Stockholder Proposals
3 proposals submitted by shareholders
Proposal 4
Shareholder Proposal Regarding a Report on DEI Risks in Federal Contracting
The Bahnsen Family Trust is a conservative-ideologically motivated filer whose proposals are designed to advance a political agenda around diversity, equity, and inclusion programs rather than to serve neutral fiduciary interests. Under the policy's symmetry rule, proposals from ideologically motivated filers — whether conservative or progressive — are voted AGAINST regardless of how they are framed, because the motivation is political rather than shareholder-value-focused. No prior-year vote history is available to provide additional signal, and the board also recommends against this proposal.
Proposal 5
Shareholder Proposal Regarding a Report on Healthcare Coverage Gaps
The full text of Proposal 5 and the filer's identity were not captured in the provided filing excerpt, making a complete merits-based evaluation impossible. In the absence of confirmed filer identity and proposal text, and given the board's recommendation against the proposal, the policy default when information is insufficient is to defer to the board on operational and disclosure proposals where no strong prior-year shareholder signal exists. No prior-year vote history is available to override this default.
Proposal 6
Shareholder Proposal Regarding a Report on Political Contributions
The full text of Proposal 6 and the filer's identity were not captured in the provided filing excerpt; however, the proxy's corporate governance section describes extensive existing disclosure of political contributions and lobbying expenditures on Merck's public website, including state-by-state PAC contributions, trade association dues, and lobbying activity breakdowns.
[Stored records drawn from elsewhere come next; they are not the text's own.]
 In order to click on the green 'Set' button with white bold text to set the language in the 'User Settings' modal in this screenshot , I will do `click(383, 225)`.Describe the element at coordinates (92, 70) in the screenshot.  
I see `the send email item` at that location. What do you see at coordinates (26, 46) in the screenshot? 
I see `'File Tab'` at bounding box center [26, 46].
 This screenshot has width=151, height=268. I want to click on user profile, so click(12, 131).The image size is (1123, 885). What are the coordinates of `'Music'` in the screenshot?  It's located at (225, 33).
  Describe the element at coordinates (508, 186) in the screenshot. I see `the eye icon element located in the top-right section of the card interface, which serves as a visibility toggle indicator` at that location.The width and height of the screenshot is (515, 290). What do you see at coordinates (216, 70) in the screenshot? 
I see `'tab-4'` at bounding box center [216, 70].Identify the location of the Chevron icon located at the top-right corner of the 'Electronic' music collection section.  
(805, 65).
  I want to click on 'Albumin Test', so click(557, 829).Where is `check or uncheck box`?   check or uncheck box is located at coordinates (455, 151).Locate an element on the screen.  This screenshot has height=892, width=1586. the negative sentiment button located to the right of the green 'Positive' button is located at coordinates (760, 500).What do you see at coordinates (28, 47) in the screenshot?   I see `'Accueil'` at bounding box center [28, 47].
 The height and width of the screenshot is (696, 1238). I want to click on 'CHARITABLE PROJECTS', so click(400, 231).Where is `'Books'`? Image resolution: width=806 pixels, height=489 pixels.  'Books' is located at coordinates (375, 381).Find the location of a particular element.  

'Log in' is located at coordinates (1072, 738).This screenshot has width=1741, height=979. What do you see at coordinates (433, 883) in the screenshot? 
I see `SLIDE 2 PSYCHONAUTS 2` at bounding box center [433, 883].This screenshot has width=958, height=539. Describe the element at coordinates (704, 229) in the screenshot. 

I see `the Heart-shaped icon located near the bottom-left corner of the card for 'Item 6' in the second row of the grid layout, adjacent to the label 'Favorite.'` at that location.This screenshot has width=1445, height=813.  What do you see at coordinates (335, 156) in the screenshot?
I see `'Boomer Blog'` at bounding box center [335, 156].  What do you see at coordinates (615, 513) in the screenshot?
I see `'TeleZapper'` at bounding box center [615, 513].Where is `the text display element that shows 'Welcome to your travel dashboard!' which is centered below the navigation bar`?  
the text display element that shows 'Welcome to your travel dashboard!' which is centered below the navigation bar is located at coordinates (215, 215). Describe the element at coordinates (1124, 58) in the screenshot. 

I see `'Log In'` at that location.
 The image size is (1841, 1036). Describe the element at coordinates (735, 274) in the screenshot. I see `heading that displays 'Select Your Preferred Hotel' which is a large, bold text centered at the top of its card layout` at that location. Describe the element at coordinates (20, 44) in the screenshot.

The company's opposition argument that it already provides robust disclosure appears credible based on the governance section, and no prior-year vote data is available to signal unresolved shareholder concern. On balance, without a confirmed credible filer identity or strong prior-year support signal, and given the company's demonstrated existing disclosure practices, AGAINST is the appropriate determination.
Overall Assessment
Merck's 2026 annual meeting ballot presents a clean governance picture: all 13 director nominees earn FOR votes as Merck's strong positive 3-year total shareholder return of 24% keeps the peer-group underperformance gap far below the policy trigger threshold, and no overboarding, attendance, or independence concerns require AGAINST votes. The Say on Pay and auditor ratification proposals both pass cleanly, while all three stockholder proposals are voted AGAINST — one due to a conservative ideological filer identity and two due to insufficient information combined with credible existing company disclosures and no prior-year vote pressure.